BERT takes each word of the sentence and gives it a representation of the word’s meaning. How strongly the meaning of each word is related to each other is represented by the saturation of the line. In the case of the image below, on the left side, ‘it’ is most strongly connected to “the” and “animal,” identifying in this context what “it” is referring to.

On the right, “it” is most strongly connected to “street.” Pronoun reference like this used to be one of the major issues that language models had trouble resolving, but BERT can do this. self attention diagram Source If you’re an NLP enthusiast wondering about the nitty-gritty details behind what transformers are and how they work, you can check out this video which is based on the ground-breaking article: Attention Is All You Need. They’re a great video and an excellent paper (but in all honesty, it goes straight over my head).

For the rest of us muggles, the technological effects of the transformers behind BERT translates to an update where Google Search understands the context behind search results, aka user intent, better.

BERT uses a Masked Language Model (MLM)

BERT’s training includes predicting words in a sentence using Masked Language Modeling.

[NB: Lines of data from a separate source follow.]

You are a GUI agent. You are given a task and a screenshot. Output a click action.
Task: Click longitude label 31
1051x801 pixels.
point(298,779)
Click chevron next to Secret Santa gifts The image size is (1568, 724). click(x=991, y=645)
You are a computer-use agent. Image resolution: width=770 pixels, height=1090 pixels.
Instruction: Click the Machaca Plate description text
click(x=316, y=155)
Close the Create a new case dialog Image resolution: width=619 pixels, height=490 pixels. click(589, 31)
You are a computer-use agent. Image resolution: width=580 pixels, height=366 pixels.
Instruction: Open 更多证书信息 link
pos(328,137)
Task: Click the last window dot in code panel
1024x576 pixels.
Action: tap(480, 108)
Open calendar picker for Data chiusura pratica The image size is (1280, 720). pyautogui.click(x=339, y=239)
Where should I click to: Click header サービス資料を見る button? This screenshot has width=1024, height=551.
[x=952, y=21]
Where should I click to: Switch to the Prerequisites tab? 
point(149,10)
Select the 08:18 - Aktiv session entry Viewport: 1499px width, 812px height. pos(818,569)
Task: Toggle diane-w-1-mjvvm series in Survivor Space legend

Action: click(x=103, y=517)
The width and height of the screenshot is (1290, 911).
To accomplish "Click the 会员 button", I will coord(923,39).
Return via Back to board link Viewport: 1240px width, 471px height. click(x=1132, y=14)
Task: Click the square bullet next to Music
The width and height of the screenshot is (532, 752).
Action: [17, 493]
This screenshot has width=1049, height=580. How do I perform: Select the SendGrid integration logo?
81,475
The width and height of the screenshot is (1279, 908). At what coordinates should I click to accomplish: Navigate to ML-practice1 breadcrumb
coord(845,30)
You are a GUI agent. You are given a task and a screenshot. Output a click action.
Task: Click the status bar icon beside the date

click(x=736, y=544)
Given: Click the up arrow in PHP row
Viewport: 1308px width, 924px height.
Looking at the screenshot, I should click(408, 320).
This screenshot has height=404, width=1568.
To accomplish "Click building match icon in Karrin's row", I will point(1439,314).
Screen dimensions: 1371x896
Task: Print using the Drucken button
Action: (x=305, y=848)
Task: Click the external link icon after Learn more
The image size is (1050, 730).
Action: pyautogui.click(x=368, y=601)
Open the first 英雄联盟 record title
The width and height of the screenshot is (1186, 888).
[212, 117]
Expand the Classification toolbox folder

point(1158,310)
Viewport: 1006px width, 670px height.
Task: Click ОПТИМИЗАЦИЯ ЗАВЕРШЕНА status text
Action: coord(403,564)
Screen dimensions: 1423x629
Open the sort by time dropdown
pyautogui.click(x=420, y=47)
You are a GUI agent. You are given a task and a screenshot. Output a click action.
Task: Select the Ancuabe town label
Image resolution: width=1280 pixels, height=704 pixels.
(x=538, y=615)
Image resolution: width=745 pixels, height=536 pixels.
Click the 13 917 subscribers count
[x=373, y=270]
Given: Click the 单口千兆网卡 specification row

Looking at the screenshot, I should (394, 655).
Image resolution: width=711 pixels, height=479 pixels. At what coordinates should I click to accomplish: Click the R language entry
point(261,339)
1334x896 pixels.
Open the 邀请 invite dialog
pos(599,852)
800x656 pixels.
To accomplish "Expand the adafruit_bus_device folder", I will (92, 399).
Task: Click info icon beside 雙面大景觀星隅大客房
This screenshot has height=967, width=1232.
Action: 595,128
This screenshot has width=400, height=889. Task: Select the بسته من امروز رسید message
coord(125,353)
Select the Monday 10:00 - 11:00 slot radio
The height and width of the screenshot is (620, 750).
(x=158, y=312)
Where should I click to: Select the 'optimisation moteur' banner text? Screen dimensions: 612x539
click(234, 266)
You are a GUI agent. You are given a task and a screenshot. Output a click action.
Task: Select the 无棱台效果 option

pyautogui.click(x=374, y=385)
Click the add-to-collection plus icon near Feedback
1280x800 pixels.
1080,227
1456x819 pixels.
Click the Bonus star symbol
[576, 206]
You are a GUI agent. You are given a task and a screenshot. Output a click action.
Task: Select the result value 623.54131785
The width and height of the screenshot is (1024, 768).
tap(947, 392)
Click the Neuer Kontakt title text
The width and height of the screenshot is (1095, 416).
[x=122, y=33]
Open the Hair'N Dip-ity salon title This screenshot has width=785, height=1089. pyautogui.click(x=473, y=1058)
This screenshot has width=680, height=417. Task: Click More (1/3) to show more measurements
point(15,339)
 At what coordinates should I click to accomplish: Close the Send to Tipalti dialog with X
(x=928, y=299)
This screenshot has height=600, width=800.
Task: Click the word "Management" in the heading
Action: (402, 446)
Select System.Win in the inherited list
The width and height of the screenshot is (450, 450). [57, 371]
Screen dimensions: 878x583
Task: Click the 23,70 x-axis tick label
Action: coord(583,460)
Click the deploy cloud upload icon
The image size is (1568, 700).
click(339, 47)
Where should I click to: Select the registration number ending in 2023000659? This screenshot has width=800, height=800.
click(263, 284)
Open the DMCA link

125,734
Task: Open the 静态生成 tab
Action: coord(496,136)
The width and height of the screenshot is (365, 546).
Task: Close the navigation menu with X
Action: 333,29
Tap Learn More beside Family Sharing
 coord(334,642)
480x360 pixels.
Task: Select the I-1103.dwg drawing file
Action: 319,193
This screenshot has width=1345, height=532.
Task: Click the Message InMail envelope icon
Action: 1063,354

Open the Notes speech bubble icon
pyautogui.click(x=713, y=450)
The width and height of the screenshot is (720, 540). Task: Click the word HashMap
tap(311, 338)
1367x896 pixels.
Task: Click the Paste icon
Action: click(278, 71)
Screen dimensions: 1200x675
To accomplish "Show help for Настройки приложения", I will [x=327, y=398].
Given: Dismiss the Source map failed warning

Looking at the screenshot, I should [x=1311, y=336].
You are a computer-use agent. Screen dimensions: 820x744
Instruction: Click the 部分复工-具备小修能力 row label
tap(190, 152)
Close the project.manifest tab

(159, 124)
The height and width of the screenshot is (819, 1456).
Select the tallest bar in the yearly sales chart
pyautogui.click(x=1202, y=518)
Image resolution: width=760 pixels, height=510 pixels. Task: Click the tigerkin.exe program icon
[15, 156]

What this does is mask 15% of the words in the sentence like this:

  • What do [MASK] eat other than bamboo?

BERT then has to predict what the masked word is. This does two things: it trains BERT in word context, and it provides a means of measuring how much BERT is learning. The masked words prevent BERT from learning to copy and paste the input.

Other parameters such as shifting the decoder right, next sentence prediction, or answering contextual, sometimes unanswerable questions do so as well. The output BERT provides will show that BERT is learning and implementing its knowledge about word context.

What does BERT impact?

What does this all mean for search? Mapping out queries bidirectionally using transformers as BERT does is particularly important.

It means that the algorithms are taking into account the slight, but meaningful, nuances behind words like prepositions that could change the intent behind queries drastically. Take these two different search page results, for example. We’re continuing with our earlier pandas and bamboo theme.

The keywords are:

What do pandas eat other than bamboo

google search what do pandas eat other than bamboo

Panda bamboo

google search panda bamboo Notice how the results pages are very similar? Almost half the organic results are the same, and the People Also Ask (PAA) sections have some very similar questions. The search intent is very different, though.

“Panda bamboo” is very broad, so the intent is hard to pin down, but it likely is wondering about a panda’s bamboo diet. The search page hits that pretty well. On the other hand, “what do pandas eat other than bamboo” is very specific in the search intent that the results on the search page miss completely.

The only results that came close to hitting the intent where possibly two of the PAA questions:

  • What kind of meat do pandas eat?
  • How can pandas survive on a bamboo-only diet?

And arguably two of the Quora questions, one of them being quite funny:

  • Can pandas be trained to eat foods other than bamboo?
  • Do pandas eat humans?

Slim pickings, indeed. In this search query, the words “other than” play a major role in the meaning of the search intent. Before the BERT update, Google’s algorithms would regularly ignore function/filler words like “other than” when returning information.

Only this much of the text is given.